### YOUR OBJECTIVE
What lines in the following entries hold the word "message"? Copy each one.

Source data

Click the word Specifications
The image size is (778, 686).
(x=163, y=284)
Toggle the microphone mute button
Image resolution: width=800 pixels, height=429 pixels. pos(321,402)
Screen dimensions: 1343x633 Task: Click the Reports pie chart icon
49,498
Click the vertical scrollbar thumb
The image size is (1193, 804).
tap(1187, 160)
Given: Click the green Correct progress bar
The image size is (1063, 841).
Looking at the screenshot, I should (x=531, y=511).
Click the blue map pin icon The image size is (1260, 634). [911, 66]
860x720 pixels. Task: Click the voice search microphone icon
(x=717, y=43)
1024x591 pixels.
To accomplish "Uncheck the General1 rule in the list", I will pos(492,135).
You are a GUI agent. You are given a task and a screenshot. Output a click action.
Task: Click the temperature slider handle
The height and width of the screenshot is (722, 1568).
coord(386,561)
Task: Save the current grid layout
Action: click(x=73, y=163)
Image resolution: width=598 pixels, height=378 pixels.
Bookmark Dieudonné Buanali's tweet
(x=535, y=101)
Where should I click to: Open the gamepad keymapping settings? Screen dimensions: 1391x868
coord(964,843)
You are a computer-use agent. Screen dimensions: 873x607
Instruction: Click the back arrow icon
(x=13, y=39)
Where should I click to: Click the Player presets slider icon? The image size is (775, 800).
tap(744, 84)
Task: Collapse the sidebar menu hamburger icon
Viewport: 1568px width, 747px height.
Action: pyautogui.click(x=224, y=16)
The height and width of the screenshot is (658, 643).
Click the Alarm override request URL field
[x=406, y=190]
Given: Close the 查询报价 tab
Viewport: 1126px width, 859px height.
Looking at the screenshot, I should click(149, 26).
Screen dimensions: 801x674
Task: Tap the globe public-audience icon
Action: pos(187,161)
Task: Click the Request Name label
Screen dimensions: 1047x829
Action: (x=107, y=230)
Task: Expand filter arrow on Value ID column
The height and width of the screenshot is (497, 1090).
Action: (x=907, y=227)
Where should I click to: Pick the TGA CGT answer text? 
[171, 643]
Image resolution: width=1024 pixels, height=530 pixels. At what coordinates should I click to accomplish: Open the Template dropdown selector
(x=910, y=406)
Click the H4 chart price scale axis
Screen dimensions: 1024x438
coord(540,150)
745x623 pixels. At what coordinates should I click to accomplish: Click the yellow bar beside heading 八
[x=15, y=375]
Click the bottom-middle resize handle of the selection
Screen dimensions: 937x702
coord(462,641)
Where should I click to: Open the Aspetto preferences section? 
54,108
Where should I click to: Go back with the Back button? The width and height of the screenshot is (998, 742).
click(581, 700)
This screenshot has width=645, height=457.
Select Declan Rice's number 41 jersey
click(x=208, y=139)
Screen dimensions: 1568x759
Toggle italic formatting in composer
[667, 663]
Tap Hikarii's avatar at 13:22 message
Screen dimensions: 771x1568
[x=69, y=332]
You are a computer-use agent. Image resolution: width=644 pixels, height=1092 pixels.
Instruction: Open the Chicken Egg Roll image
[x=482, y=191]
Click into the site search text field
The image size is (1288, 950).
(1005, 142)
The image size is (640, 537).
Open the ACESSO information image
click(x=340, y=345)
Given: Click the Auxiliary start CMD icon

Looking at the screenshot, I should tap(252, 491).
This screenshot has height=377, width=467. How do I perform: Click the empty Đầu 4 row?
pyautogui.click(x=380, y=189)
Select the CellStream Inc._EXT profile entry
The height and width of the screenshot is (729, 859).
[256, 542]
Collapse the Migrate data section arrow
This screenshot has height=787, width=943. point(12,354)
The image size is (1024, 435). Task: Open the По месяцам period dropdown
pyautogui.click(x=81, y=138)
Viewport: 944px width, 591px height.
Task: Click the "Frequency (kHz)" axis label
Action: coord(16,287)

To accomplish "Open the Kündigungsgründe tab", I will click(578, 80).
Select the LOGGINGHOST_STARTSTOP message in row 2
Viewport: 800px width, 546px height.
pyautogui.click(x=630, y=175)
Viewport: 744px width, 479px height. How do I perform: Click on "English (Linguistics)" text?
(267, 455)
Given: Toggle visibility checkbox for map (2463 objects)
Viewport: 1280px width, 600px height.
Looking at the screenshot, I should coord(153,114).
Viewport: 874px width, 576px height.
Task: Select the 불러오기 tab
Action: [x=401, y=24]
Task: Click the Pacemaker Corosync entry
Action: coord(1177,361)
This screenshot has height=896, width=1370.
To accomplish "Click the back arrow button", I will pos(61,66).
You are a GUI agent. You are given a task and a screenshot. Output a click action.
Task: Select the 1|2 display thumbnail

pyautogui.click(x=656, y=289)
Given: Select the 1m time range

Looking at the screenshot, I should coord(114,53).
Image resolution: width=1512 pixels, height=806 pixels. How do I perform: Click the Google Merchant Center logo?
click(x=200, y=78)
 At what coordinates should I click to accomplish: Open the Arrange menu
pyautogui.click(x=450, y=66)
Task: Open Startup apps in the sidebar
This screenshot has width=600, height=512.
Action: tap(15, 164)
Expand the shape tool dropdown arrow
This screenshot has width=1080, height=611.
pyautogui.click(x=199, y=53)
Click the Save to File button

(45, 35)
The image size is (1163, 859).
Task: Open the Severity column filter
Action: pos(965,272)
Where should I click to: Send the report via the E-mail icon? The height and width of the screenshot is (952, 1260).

### EXERCISE ANSWER
Tap Hikarii's avatar at 13:22 message
Select the LOGGINGHOST_STARTSTOP message in row 2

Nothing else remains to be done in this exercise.